[DIRECTIONS]
Pick out every line of the listing below that contains the string "height", matching case exactly.

[MATERIALS PROVIDED]
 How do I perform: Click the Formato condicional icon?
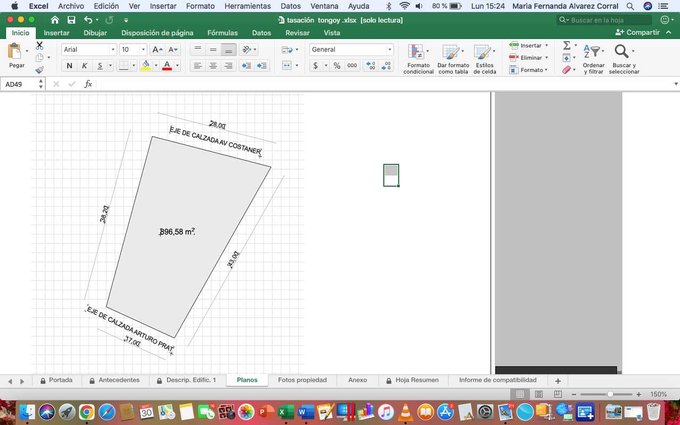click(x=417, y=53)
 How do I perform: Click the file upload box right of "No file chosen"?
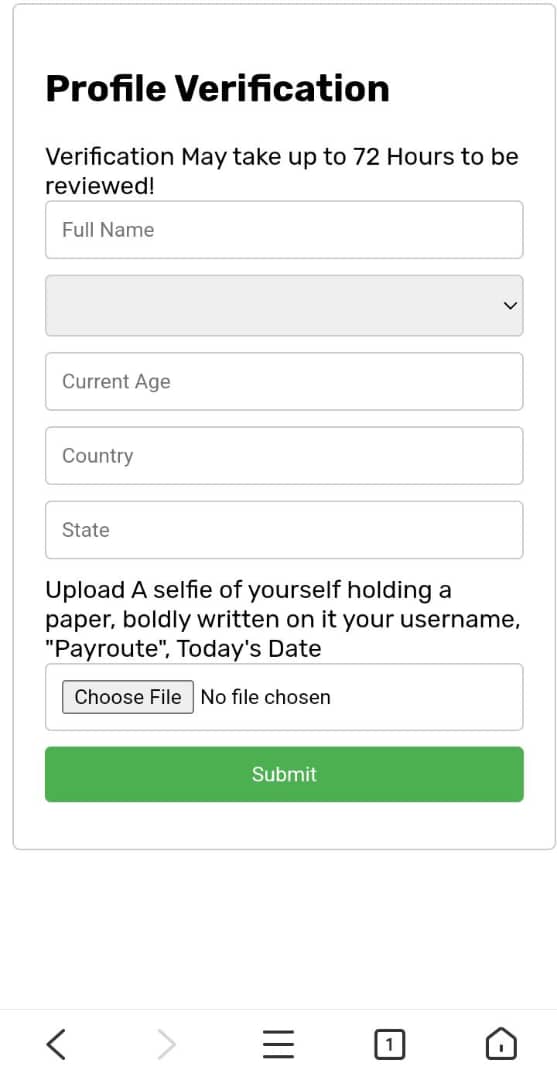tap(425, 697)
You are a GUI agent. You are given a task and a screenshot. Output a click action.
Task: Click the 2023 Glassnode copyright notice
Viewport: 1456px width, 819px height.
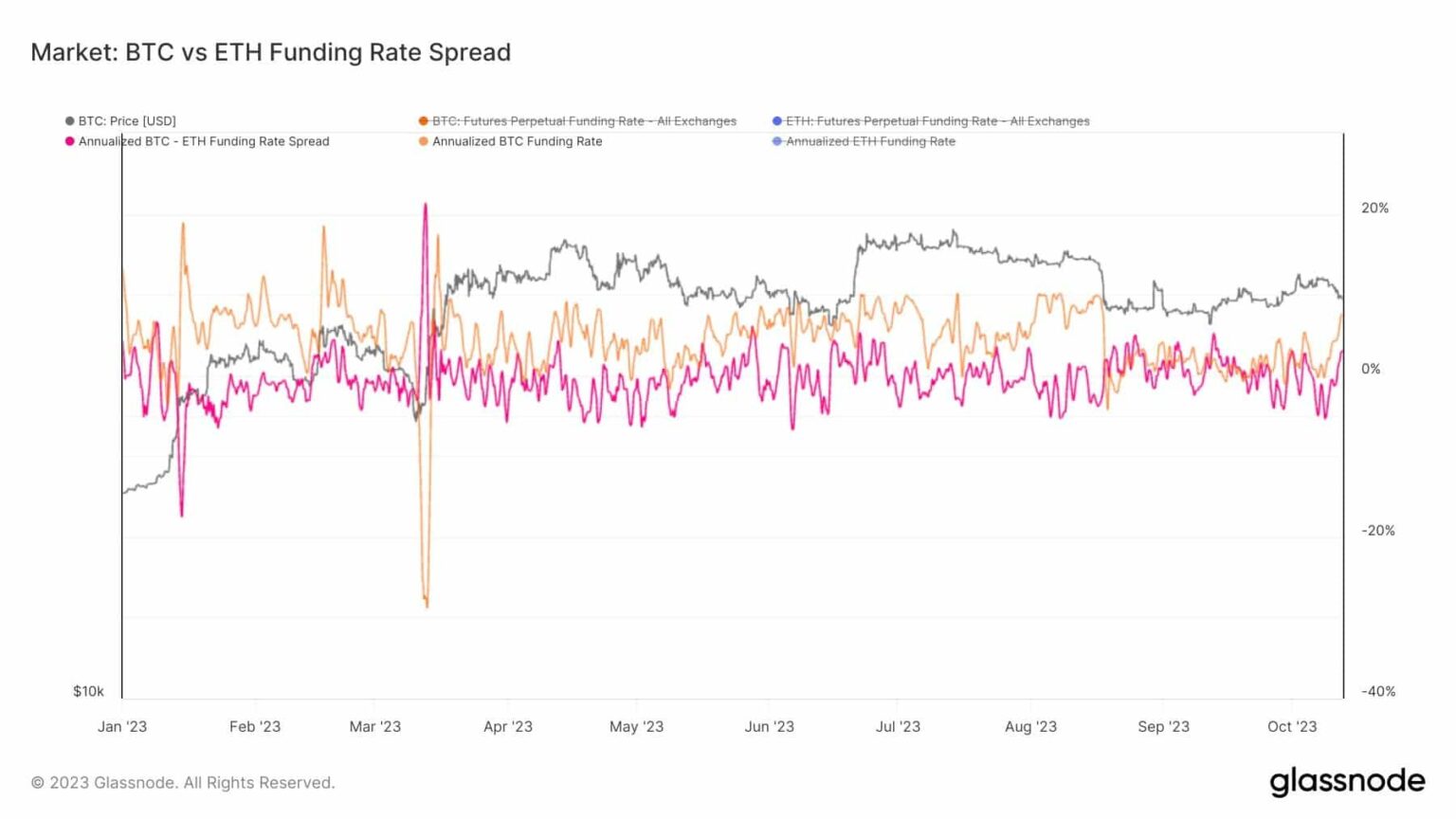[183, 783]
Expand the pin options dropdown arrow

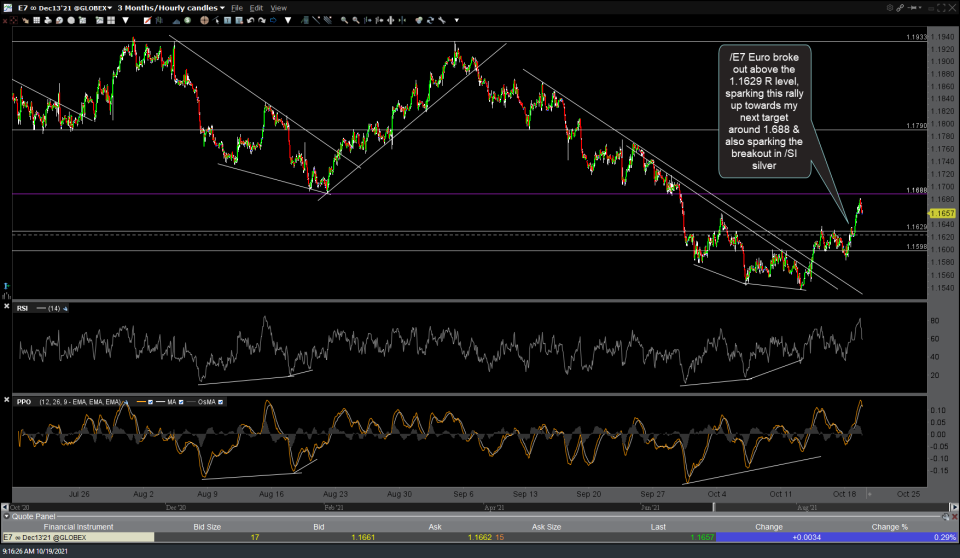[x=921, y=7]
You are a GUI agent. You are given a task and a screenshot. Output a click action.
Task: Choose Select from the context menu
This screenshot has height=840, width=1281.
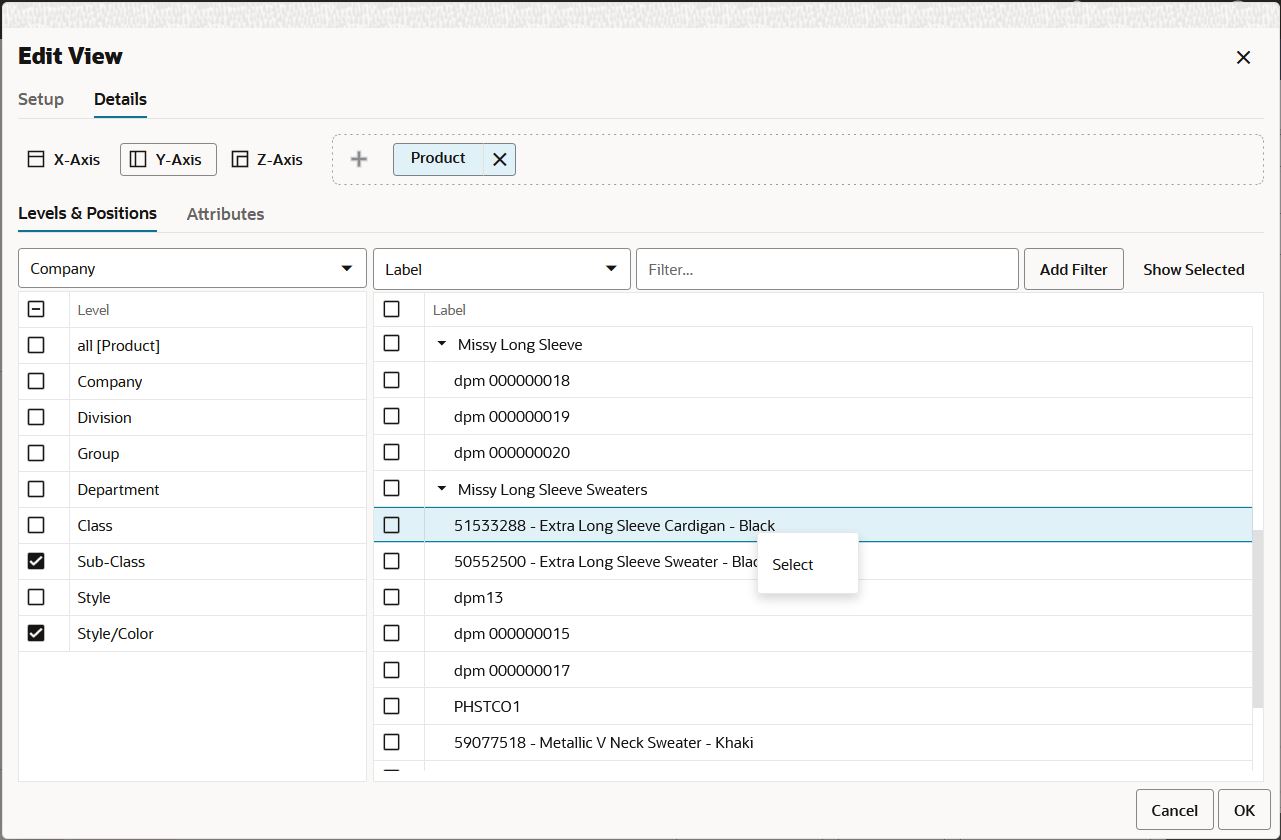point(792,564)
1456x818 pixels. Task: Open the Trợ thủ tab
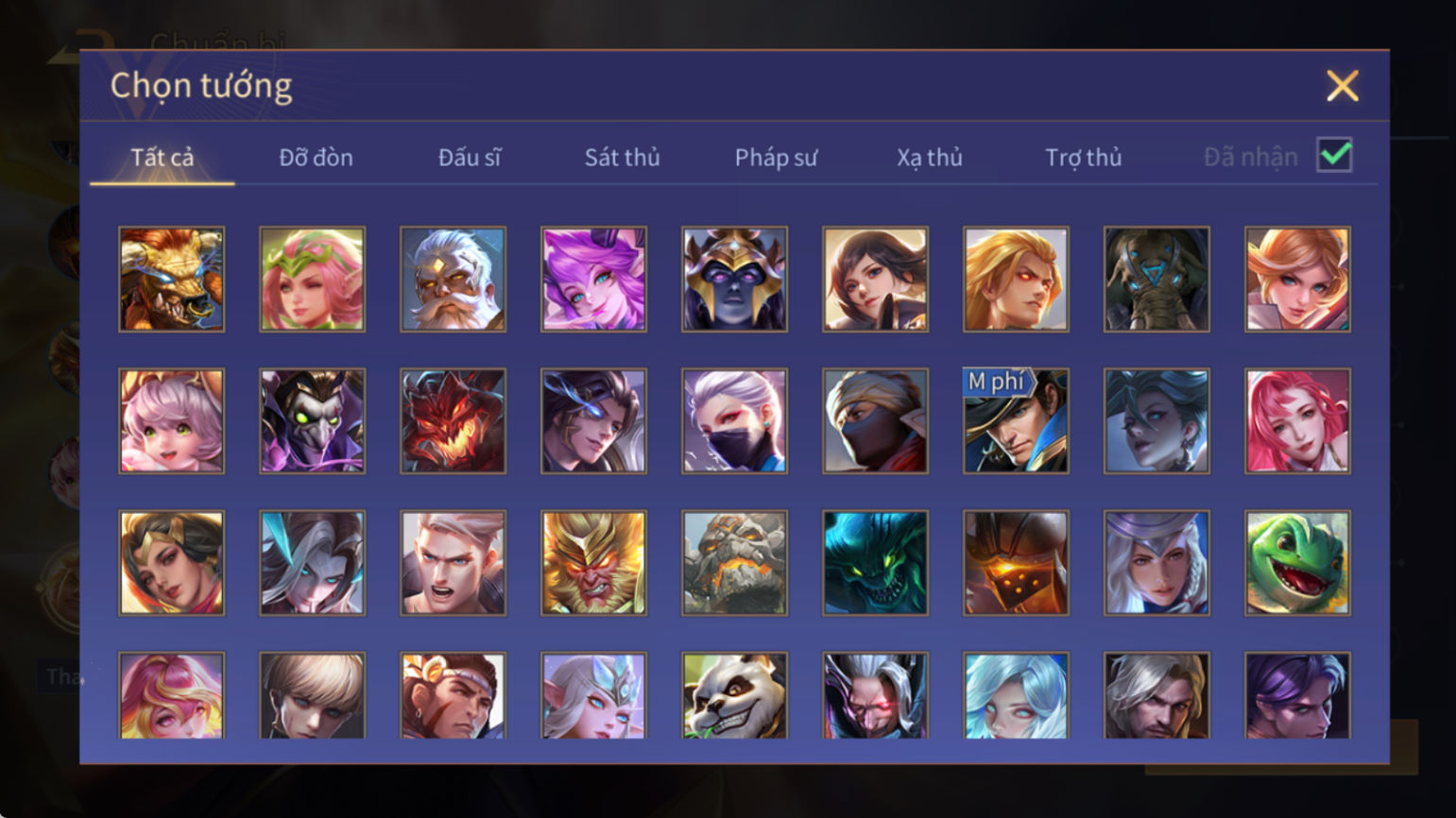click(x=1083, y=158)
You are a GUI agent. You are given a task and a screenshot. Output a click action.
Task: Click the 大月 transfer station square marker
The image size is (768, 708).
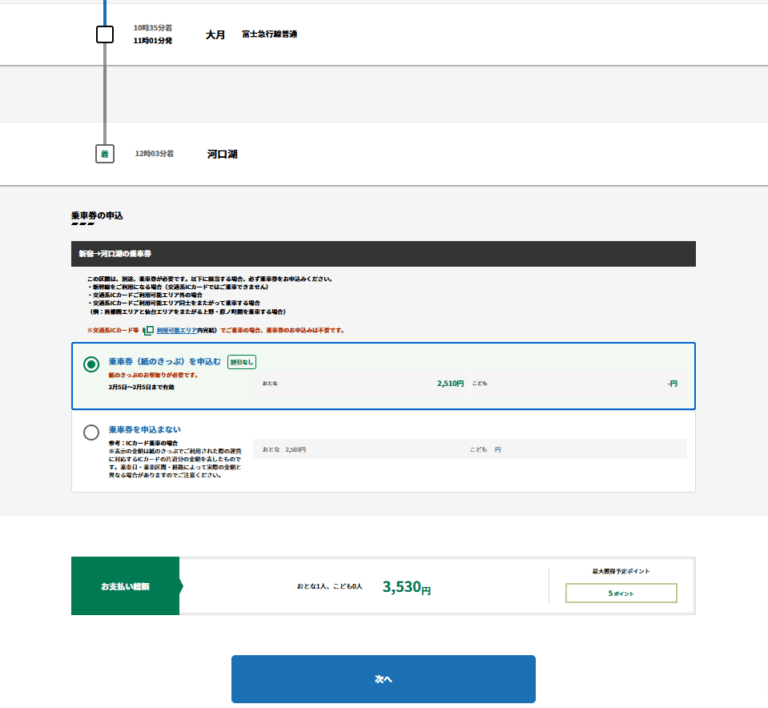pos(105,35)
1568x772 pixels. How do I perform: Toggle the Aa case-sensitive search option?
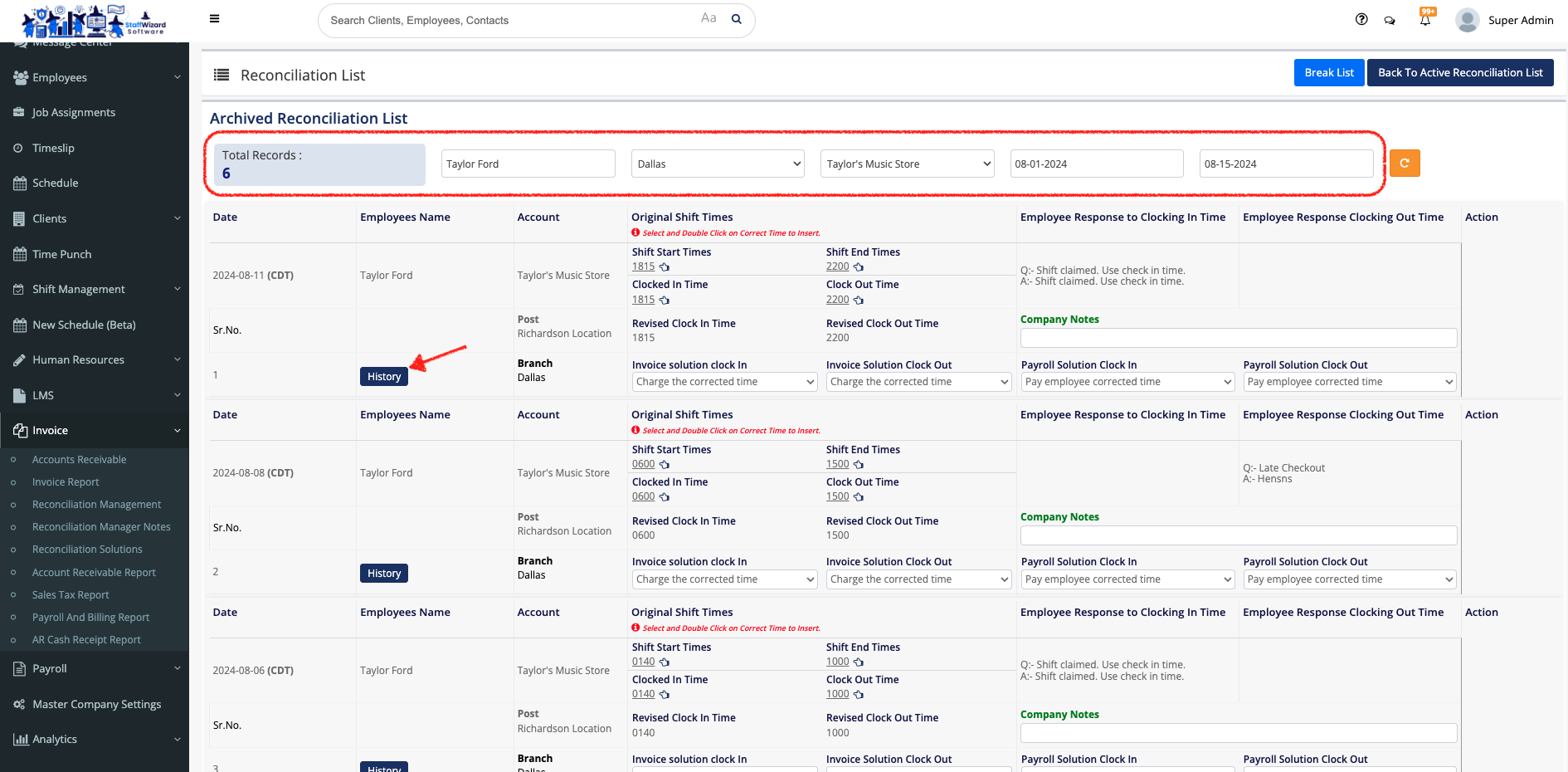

[EXERCISE SOLUTION]
Viewport: 1456px width, 819px height.
This screenshot has height=840, width=1281.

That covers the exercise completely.